Italo-Australian – a conundrum of lifestyles?
Our Italo-Australian Sunday expedition began when we met the creators of D’Orica, Giampetro Zonta and Daniela at Vivaio della Rive, in Zulgarno at the edge of the foothills leading to the Pre-Alpes, just west of the Montegrappa massif.
Sunday lunch had been booked some 15 minutes away so, after driving up and down, round and about, in and out of villages and bosco for 25 minutes on roads that make Tuscan back-roads appear like the A1, we arrived in an anonymous street at a large fine rustic house. We were welcomed as the first lunch guests by a man of ‘a certain age’ wearing a casual outfit with a black shirt and a beaming smile. It is his agriturismo we have entered, ‘Ai Canifi’, where all you consume is home grown. We are in Molvena.
Parison Odone spoke to each of us and with some ease noted that my accent failed Italian grade 1. ‘Australian?!’ he said and leaped into a tale of his father and three brothers who emigrated from this traumatic region after the Great War that has left so many memorials on Montegrappa. He told the story of the building of the Sydney Harbour Bridge in 1932 - an Italo-Australian joint venture – and of his father’s return to Italy a first time in 1937, when his money gave him wealth but poor advisors, and a second time some years later when his same money left him with little to live on. Memories of lawyer’s advice die hard. Yet he is a true Italo-Australian, accepting life and living it to the full.
It seems that there is not one person in the pre-Alps of Veneto without an Australian story, is this why I am drawn to this beautiful region and the many who share Italo-Australian style?
We sat on the porch, in the warmth that late spring gives before the afternoon storm, and were soon joined at the next table by two couples, the first saw a man at 90 years and his wife a few years less, the second comprised he, with a wink and spritely movement at 92 years, and his ’girlfriend’ about one generation younger.

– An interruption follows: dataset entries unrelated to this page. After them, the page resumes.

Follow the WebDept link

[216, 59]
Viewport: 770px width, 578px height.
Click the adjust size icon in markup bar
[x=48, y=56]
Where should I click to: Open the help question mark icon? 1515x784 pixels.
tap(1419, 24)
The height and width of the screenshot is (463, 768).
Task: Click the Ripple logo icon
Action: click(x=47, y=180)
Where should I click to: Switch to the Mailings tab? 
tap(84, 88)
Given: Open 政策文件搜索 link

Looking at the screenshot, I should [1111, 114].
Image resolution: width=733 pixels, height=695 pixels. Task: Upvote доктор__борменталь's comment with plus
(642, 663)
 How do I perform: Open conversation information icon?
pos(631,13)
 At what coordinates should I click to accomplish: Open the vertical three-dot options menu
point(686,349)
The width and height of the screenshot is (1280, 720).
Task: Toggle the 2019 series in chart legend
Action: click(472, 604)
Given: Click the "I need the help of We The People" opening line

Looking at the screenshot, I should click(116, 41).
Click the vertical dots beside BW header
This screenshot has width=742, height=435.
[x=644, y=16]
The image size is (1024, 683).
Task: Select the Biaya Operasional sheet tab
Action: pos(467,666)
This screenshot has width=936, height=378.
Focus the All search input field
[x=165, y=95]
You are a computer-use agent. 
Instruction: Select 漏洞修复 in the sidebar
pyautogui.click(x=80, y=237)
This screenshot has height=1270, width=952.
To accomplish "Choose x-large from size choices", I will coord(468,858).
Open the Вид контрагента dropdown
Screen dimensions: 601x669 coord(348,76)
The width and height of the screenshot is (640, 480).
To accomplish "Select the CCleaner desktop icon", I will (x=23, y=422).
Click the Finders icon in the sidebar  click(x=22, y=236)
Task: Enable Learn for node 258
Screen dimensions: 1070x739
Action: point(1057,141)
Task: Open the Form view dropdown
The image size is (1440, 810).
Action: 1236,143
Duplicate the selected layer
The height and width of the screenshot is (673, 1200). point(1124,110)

Pranzo this Sunday is a fixed banquet of seven or maybe more courses of elegant home fare – a bit more than an Australian view of Italo-Australian pranzo. These stories we write are not restaurant guides or culinary critiques but humble recounts of days well-spent. Sufficient to say that at this time of asparagus, the kitchen did itself proud with hot and cold appetisers, risotto and pasta – perfectly al dente. To complement the water we chose a Refosco, sufficiently soft and not too heavy with wood. The formaggi con marmalade di asparagi was a taste to remember, the insalata with orange and walnuts was balanced to perfection, and this is not to criticise the other precursors, which left the five of us at our table in awe. I chose Anitra (Duck in Orange Sauce) for my Secondo and supported it with part of a second bottle of Refosco.
Frutti from the orto and home-made Dolce rounded off the repast some 3 hours after sitting and, before rising, we were blessed with pruno, grappa and an unknown glorious liqueur that derives from an obscure fruit while tasting a little of cherries.
I only had one reservation and that was that I had no reservation for la prossima Domenica. If you want to risk enjoying a Sunday lunch just too much, call Parison Odone at Ai Canifi and join him and his team for a wonderful afternoon of fine food and wine plus great Italo-Australian repartee. Take just a camera and your taste buds.